═════ MATERIAL FOR THIS TASK

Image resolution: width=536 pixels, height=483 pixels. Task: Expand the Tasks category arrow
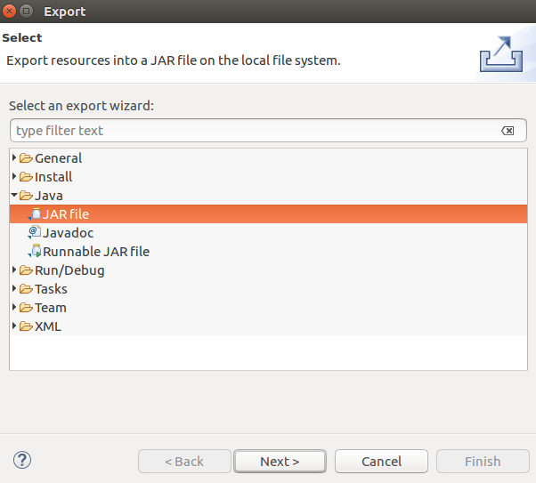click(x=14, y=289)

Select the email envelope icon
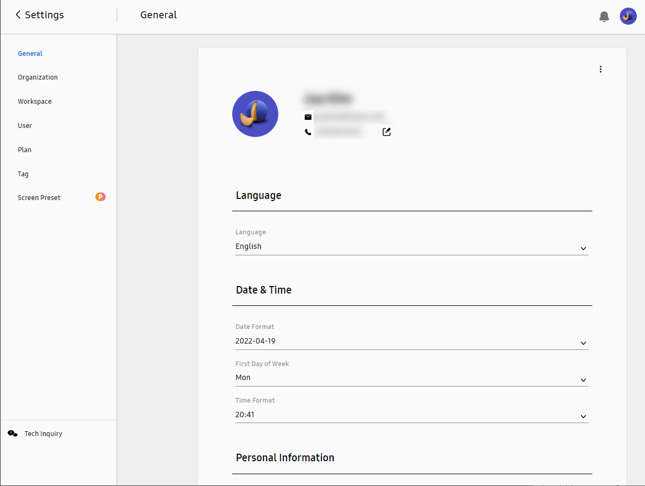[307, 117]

══════════
═════ MATERIAL FOR THIS TASK

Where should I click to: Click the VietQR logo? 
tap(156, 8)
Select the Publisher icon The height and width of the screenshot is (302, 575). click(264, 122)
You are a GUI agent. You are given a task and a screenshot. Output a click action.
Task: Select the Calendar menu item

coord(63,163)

══════════

### EXERCISE DESCRIPTION:
For the entries above, say how many lines contain the word "screenshot", giving the number alone.

### WRITTEN REPLY:
2